Use altitude with discipline. Height is power, but it is also exposure. A creature hanging in open air may be safer from blades, but often easier to see and shoot. The best aerial positioning is usually purposeful rather than theatrical.
Think in terms of new entry points. Once Fly is active, windows, tower mouths, hanging bridges, cliff shrines, ruined upper floors, tree platforms, and rooftop routes all become part of the map.
Respect concentration pressure. Archers, hostile spellcasters, bad weather, forced saving throws, and battlefield chaos can all turn a fine aerial position into a dangerous fall.
Never forget how the spell ends. The real cost of overconfidence is not being hit in the sky. It is what happens after.
DM Notes
Fly is one of the classic spells that reveals whether an adventure site has only been designed in two dimensions. If walls, towers, ravines, and cliffs exist merely as absolute barriers, Fly may seem to trivialize them. In truth, it rewards players for recognizing that vertical space is part of real adventure design.
The answer is not to punish the spell for functioning. Let it be excellent. Let it solve some problems cleanly. But make the sky matter. Give fortresses roof guards, signal horns, exposed approaches, arrow slits angled upward, warded windows, unstable ledges, smoke, weather, aerial predators, hanging obstacles, and too little room to land safely where comfort would be convenient.
This spell also has strong worldbuilding consequences. In a setting where Fly exists, rulers fear attack from above, prison design changes, fortifications gain upper defenses, messenger routes become stranger, and elite spellcasters can bypass prestige protections once thought secure simply because stone was high and the stair was narrow.
Why This Spell Is Dangerous in the World
Fly is dangerous because it breaks the old agreement between power and place.
A lord on a high balcony is no longer safely elevated above petitioners and assassins. A prison on a cliff is no longer secure because falling is no longer the final answer. A shrine atop a needle of rock is no longer protected by pilgrimage and exhaustion. A wall no longer means the same thing it once did. Rooftops stop being private. Height ceases to belong only to birds, towers, and those who control the stairs.
That does not make the world easier. It makes it more anxious.

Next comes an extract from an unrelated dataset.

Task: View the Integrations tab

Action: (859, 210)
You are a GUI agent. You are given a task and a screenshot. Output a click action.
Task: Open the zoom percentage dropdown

Watchmen look upward. Architects reinforce roofs and upper windows. Temples ward their spires. Fortresses think in three dimensions. Smugglers, spies, raiders, and monster-hunters all gain new methods. The sky stops being empty background and becomes contested ground.
For common folk, that is frightening. For rulers, it is destabilizing. For adventurers, it is freedom sharpened into risk.
Fly

This material is Open Game Content, and is licensed for public use under the terms of the Open Game License v1.0a.
Transmutation
Level Sorcerer/Wizard 3, Travel 3
Components V, S, F/DF
Casting Time 1 standard action
Range Touch
Target Creature touched
Duration 1 min./level
Saving Throw Will negates (harmless)
Spell Resistance Yes (harmless)
The subject can fly at a speed of 60 feet (or 40 feet if it wears medium or heavy armor, or if it carries a medium or heavy load). It can ascend at half speed and descend at double speed, and its maneuverability is good. Using a fly spell requires only as much Concentration as walking, so the subject can attack or cast spells normally. The subject of a fly spell can charge but not run, and it cannot carry aloft more weight than its maximum load, plus any armor it wears.
Should the spell duration expire while the subject is still aloft, the magic fails slowly. The subject floats downward 60 feet per round for 1d6 rounds. If it reaches the ground in that amount of time, it lands safely. If not, it falls the rest of the distance, taking 1d6 points of damage per 10 feet of fall. Since dispelling a spell effectively ends it, the subject also descends in this way if the fly spell is dispelled, but not if it is negated by an antimagic field.
Arcane Focus A wing feather from any bird.